A report by the UK-based Institute of Development Studies (IDG), titled 'Social Pensions in Namibia and South Africa', sketched how a regular income in old age could make the elderly relatively economically independent, contradicting the perception that they are financial burdens on their offspring.

"The social pension represents a major injection of cash into poor communities. The incomes of the poor actually increase on reaching 60 years of age lifting many households out of poverty altogether," the report noted.

Stephen Devereux, a research fellow at the IDG, and author of the study, noted that despite the significant impact monthly cash payments had on alleviating poverty among the elderly and their families, very little research had been undertaken into these programmes.

Only three countries in sub-Saharan Africa - South Africa, Namibia and Botswana - provide non-contributory social pensions for their elderly citizens.

The report showed that in South Africa, there were over 1.6 million social pensioners, each receiving R600 (US $60) per month, Namibia's 85,000 social pensioners receive a much lower N$ 250 (US $24), compared to Botswana's 110 pula (US $17) which is paid to 80,000 social pensioners each month.

In both South Africa and Namibia, the social pension is funded directly from the national budget and financed through tax revenues. It is a state guaranteed social security payment that is not funded by workers' contributions.

During the apartheid years, white South Africans and Namibians received substantially higher social pension payments than blacks, but these racial discriminatory practices were declared unconstitutional after both countries' transition to democracy in the 1990s.

However, the equalisation of social pension payments, the introduction of a high-tech computerised mobile delivery system and pressures to raise the real value of the pension, have all contributed to rising programme costs, the report noted.

In 1994 the World Bank raised concerns about their fiscal sustainability. The social pension costs the South African government R7 billion (US $671 million) per annum, and amounts to 4.8 percent of total government spending in Namibia.
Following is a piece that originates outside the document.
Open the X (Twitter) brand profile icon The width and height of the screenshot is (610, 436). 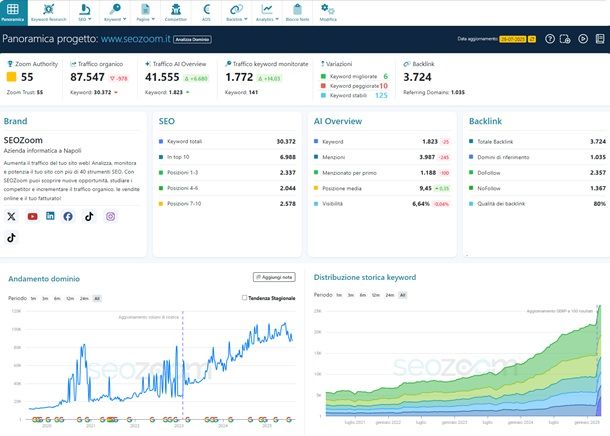tap(11, 216)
The social pension in Namibia has recently come under scrutiny, with concerns that it is poorly targeted and 'fiscally unsustainable' motivating proposals to introduce 'means testing' - as in South Africa - to reduce the number of claimants, and restrict payment increases to below inflation rates.

The report pointed out that non-contributory pensions cost poorer countries no more than richer countries as a percentage of gross domestic product (GDP).

"Calculations of the fiscal cost of universal non-contributory schemes reveal that far from being a burden on the national budget, the percentage of the GDP required is very low and can be raised or lowered according to the age of eligibility and amount of pension payable," the report said.

Moreover, a recent international review of the benefits of pensions to older people highlighted the positive intergenerational impacts in poor communities. A HelpAge International study found that the greatest proportion of the pension in three South African communities was spent on food and school fees.

"Apart from pensioners themselves, the social pensions supports unemployed adults, young grandchildren and other relatives. It has also contributed to high numbers of 'missing middle generation' households in rural communities.

"Typically, young adults move to town in search of work, leaving their parents to care for the children in the village, where the cost of living is lower. Increasingly, the pension is providing vital support to relatives affected by HIV/ AIDS, with many elderly people fostering AIDS orphans," HelpAge said in its report.

The IDG report concluded that following documented evidence of older peoples' capacity to contribute to poverty reduction within communities through social pensions, it should be extended to other southern African countries as a component of national poverty reduction strategies.